【概要】
東京都台東区にある上野広小路のうさぎやは、1913年(大正2年)に創業した和菓子店です。看板のどらやきは、蜂蜜を加えた生地を薄く均一に焼き上げた歯切れのよい皮と、北海道十勝産の小豆を炊いたみずみずしい粒あんを合わせた一品で、東京三大どら焼きの一つに数えられます。焼きたてを持ち帰れるのが上野の店ならではの魅力ですが、日によって売り切れることもあります。
【歴史】
1913年(大正2年)、初代の谷口喜作が上野の地で最中を売り始めたのが、うさぎやの始まりです。
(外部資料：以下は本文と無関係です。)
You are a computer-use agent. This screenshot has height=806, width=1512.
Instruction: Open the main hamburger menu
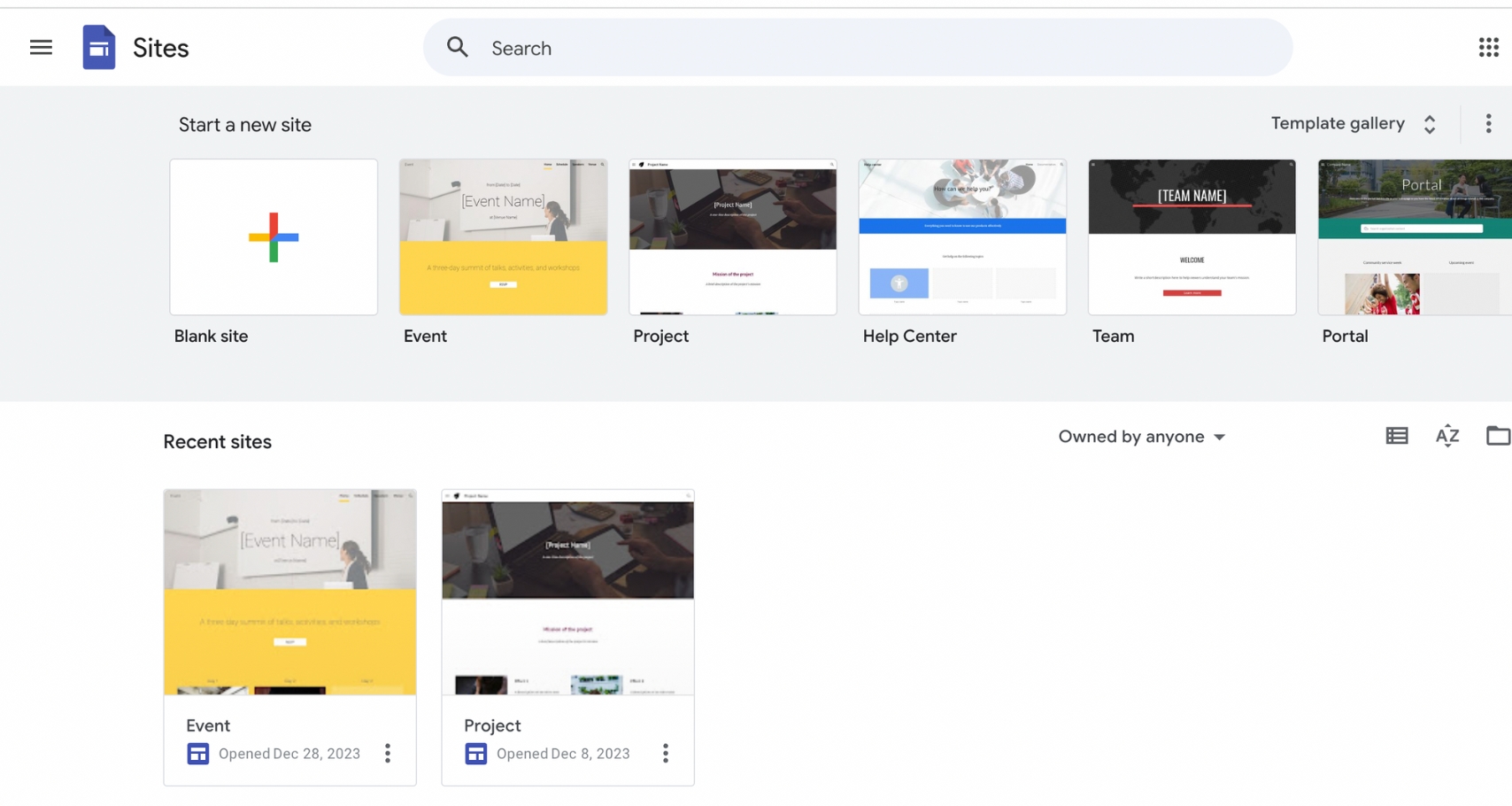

屋号は喜作が卯年生まれだったことにちなむと伝わります。創業以来の看板である喜作最中とともに、のちに生まれたどら焼きが評判を呼び、上野を代表する手土産として定着しました。現在も同じ場所で、家族と職人が味を受け継いでいます。
【特徴】
うさぎやのどらやきは、粉の配合と焼き方に工夫を重ねた皮が持ち味です。絹のようになめらかで焼き色の均一な生地は、蜂蜜を加えて焼くことで縦に細かな気泡が入り、口に入れるとすっと歯切れます。あんは北海道十勝産の小豆を用いた粒あんで、皮からこぼれ落ちそうなほどやわらかく、しっとりとした甘さが皮の香ばしさと静かに重なります。
【食べ方】
作りたてを前提にした菓子なので、買ったその日のうちに食べるのがいちばんおいしい楽しみ方です。ほんのり温かいうちなら皮の香りがよく立ちます。冷めたあとはオーブントースターで表面を軽く温めると、焼きたてに近い風味が戻ります。冷蔵庫に入れると皮が硬くなりやすいので、常温のまま早めに食べ切るとよいでしょう。日本茶にもコーヒーにもよく合います。
【トリビア】
どら焼きという名は、形が打楽器の銅鑼に似ているからとも、武蔵坊弁慶が銅鑼の上で生地を焼いたからとも言われ、由来には諸説あって定まっていません。なお上野のほかに日本橋と阿佐ヶ谷にも同じ屋号の店がありますが、それぞれ独立して営まれる別の店で、生地やあんの配合、菓子の顔ぶれも少しずつ違っています。東京三大どら焼きに数えられるのは上野の店です。